Catches when Expecting Exceptions in Django Unit Tests

To cover all bases when writing a suite of unit tests, you need to test for the exceptional cases. However, handling exceptions can break the usual flow of the test case and confuse Django.

Example scenario: unique_together

For example, we have an ecommerce site with many products serving multiple countries, which may have different national languages. Our products may have a description written in different languages, but only one description per (product, language) pair.

We can set up a unique_together constraint to enforce that unique pairing:

class Description(models.Model):
    product = models.ForeignKey("Product")
    language = models.ForeignKey("countries.Language")

    class Meta:
        unique_together = ("product", "language")

    subtitle = models.CharField(...)
    body = models.CharField(...)
    ...

Developer chooses AssertRaises()

If the unique_together rule is violated, Django will raise an IntegrityError. A unit test can verify that this occurs using assertRaises() on a lambda function:

def test_unique_product_description(self):
   desc1 = DescriptionFactory(self.prod1, self.lang1)
   self.assertRaises(IntegrityError, lambda:
      desc2 = DescriptionFactory(self.prod1, self.lang1)

The assertion passes, but the test will fail with a new exception.

A wild TransactionManagementError appears!

Raising the exception when creating a new object will break the current database transaction, causing further queries to be invalid.
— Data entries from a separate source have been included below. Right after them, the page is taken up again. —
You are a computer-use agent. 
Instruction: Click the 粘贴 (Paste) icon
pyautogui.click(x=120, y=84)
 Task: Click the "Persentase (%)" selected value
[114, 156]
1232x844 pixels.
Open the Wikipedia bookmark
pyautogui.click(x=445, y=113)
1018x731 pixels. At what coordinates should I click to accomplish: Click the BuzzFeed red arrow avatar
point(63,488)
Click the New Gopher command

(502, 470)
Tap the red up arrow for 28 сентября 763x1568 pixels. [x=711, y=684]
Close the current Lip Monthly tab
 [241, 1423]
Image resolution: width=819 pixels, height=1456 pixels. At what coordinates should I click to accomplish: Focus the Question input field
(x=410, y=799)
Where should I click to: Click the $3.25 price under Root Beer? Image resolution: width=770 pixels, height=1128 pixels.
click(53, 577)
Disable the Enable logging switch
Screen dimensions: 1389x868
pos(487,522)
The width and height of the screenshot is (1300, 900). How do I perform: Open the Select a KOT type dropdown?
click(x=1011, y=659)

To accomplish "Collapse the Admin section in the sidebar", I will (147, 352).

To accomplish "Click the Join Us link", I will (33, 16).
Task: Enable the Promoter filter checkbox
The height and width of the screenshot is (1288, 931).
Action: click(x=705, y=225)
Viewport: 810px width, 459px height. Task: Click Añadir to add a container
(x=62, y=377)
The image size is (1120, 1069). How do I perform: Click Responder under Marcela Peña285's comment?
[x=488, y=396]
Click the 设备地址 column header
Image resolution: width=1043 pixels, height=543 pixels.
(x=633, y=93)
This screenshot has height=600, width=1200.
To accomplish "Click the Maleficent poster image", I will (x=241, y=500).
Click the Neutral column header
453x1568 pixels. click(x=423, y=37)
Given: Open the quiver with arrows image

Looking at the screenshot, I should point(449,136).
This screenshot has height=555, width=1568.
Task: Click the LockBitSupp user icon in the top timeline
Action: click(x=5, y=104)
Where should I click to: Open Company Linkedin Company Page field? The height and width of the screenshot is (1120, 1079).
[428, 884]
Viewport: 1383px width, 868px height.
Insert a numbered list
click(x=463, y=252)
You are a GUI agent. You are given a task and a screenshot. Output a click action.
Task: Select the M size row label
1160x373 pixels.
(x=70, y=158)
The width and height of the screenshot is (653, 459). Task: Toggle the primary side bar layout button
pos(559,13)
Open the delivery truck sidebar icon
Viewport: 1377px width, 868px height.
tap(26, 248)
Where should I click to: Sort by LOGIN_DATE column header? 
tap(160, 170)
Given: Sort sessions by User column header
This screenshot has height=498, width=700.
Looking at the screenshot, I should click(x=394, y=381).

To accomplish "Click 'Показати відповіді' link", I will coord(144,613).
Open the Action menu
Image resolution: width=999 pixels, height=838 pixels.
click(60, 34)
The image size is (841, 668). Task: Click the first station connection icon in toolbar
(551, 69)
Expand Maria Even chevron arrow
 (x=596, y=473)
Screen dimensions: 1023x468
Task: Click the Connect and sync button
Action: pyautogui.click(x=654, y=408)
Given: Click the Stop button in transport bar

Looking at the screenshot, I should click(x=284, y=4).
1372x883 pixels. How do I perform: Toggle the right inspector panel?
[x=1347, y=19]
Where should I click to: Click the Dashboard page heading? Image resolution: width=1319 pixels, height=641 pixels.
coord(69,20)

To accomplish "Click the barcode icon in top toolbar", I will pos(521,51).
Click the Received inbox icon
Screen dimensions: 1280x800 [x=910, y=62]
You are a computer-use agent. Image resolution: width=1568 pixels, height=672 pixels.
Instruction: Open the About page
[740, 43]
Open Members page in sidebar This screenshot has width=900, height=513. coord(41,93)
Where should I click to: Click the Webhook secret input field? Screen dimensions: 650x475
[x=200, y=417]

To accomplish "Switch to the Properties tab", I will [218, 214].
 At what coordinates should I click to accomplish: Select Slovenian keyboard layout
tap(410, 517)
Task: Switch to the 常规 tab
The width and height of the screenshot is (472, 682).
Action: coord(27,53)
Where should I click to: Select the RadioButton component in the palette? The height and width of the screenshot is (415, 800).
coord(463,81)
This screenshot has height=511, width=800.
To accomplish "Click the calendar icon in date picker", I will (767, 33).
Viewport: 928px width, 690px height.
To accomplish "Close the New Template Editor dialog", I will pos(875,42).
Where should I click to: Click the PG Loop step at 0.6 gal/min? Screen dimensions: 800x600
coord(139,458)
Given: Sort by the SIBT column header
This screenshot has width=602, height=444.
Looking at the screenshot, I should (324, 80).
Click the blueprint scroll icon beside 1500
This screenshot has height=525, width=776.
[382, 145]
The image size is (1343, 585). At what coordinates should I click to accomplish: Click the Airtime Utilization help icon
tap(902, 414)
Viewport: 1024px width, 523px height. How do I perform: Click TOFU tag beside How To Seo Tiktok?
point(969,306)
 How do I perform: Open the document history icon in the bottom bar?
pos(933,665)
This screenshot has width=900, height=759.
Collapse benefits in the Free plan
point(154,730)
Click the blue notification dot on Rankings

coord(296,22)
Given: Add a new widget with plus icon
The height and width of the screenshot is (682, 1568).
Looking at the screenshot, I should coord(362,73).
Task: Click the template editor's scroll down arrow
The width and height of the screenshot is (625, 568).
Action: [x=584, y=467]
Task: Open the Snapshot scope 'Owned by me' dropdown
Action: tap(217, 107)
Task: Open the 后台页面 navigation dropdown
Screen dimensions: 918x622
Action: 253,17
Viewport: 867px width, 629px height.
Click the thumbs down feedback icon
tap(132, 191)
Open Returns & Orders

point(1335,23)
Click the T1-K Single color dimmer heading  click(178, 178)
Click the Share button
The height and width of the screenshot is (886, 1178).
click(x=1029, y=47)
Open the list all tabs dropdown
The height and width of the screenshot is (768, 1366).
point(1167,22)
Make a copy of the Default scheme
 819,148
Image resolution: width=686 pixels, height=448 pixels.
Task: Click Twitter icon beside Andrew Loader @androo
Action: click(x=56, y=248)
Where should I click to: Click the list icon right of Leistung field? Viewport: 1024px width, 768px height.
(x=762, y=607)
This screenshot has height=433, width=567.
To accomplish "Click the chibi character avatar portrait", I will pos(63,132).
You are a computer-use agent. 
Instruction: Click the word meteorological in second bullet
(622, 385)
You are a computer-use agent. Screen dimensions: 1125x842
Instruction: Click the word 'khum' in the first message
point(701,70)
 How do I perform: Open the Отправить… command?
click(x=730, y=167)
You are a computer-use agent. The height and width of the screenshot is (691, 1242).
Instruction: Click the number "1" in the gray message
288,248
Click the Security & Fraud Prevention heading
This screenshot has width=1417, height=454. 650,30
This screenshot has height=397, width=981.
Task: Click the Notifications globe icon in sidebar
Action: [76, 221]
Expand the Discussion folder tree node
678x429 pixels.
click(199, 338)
The next code that accesses the DB - probably the test teardown - will cause a TransactionManagementError to be thrown:

Traceback (most recent call last):
File ".../test_....py", line 29, in tearDown
   ...
File ...
   ...
File ".../django/db/backends/__init.py, line 386, in validate_no_broken_transaction
An error occurred in the current transaction.
TransactionManagementError: An error occurred in the current transaction.
You can't execute queries until the end of the 'atomic' block.

Developer used transaction.atomic. It's super effective!

Wrapping the test (or just the assertion) in its own transaction will prevent the TransactionManagementError from occurring, as only the inner transaction will be affected by the IntegrityError:

def test_unique_product_description(self):
   desc1 = DescriptionFactory(self.prod1, self.lang1)
   with transaction.atomic():
       self.assertRaises(IntegrityError, lambda:
          desc2 = DescriptionFactory(self.prod1, self.lang1)

You don't have to catch 'em all: Another solution

Another way to fix this issue is to subclass your test from TransactionTestCase instead of the usual TestCase. Despite the name, TransactionTestCase doesn't use DB transactions to reset between tests; instead it truncates the tables. This may make the test slower for some cases, but will be more convenient if you are dealing with many IntegrityErrors in the one test. See the Django Documentation for more details on the difference between the two classes.